* ZADANIE DO WYKONANIA *
Przekształć w listę numerowaną wiersze listingu od wiersza zawierającego "This screenshot has" do wiersza zawierającego "tap(1046, 29)" włącznie. Puste wiersze pomiń.

* SUROWE DANE *
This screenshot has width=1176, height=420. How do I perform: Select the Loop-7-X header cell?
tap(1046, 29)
==
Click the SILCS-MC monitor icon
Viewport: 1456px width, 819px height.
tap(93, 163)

* ODPOWIEDŹ NA ZADANIE *
1. This screenshot has width=1176, height=420. How do I perform: Select the Loop-7-X header cell?
2. tap(1046, 29)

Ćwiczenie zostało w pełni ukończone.